It is nothing fancy, in the end: it just looks like a for loop. Except that again, we prepend it with the async keyword. In this case, we receive connection_state() events until one tells us that a drone connected (if state.is_connected), and then stop the loop at that point. Another way would be to just run that loop in parallel (similar to running it in a thread). That’s not in the scope of this blog post but if you are interested, have a look at the example, which prints some telemetry data while doing the exact same “take off, wait five seconds and land” routine.
The last thing I would like to note is the following:

await drone.connect(system_address="udp://:14540")

You may have noticed that we call connect() with an argument here (
system_address). In this case, we are explicitly telling MAVSDK to listen for UDP broadcasts on port 14540. That’s the default, so you may as well call await drone.connect(), like we did in the REPL in the beginning of this article. But that’s interesting to know, because you may want to be listening on port 14550 (system_address="udp://:14550")) or on a serial port (system_address="serial:///dev/ttyACM0:115200").

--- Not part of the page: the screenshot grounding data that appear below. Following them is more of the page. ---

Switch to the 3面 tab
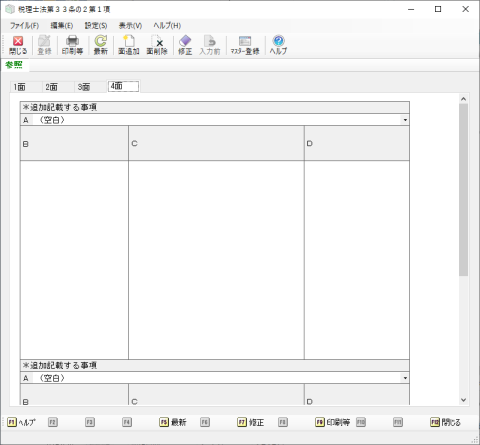 (84, 87)
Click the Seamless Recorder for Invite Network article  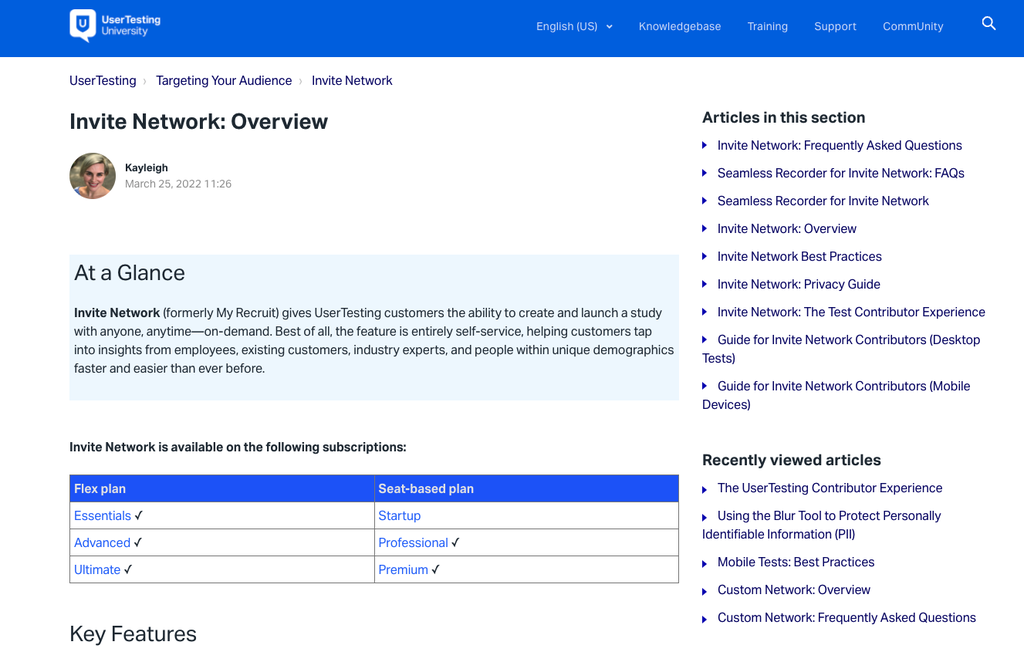pos(823,201)
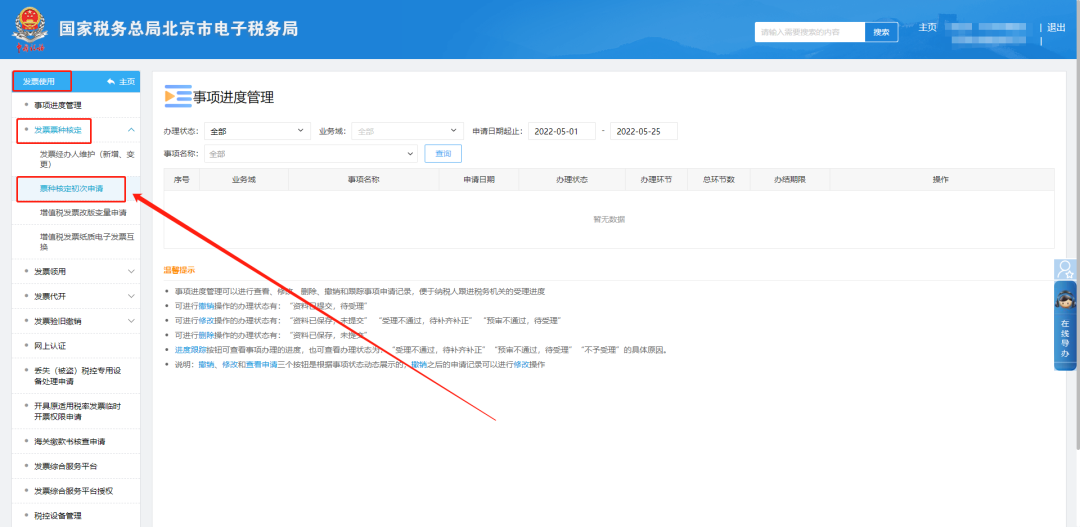This screenshot has width=1080, height=527.
Task: Open the 业务域 dropdown
Action: [x=405, y=131]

That’s it for today! I hope this quick introduction will help getting started with MAVSDK-Python and asyncio. Because asyncio is part of the Python standard library, it is super well documented, so feel free to read about it! When it comes to MAVSDK, you know the two constructions we have: coroutines (e.g. calling await drone.action.arm()), and async generators (e.g. calling async for position in await drone.telemetry.position()).
Lastly, note that you can benefit from the auto-completion of an IDE like PyCharm to get the available functions and their documentation, as can be seen in the following screenshot:

Auto-completion in PyCharm
Auto-completion in PyCharm

For more information about MAVSDK-Python and asyncio, have a look at the following post: MAVSDK-Python: easy asyncio!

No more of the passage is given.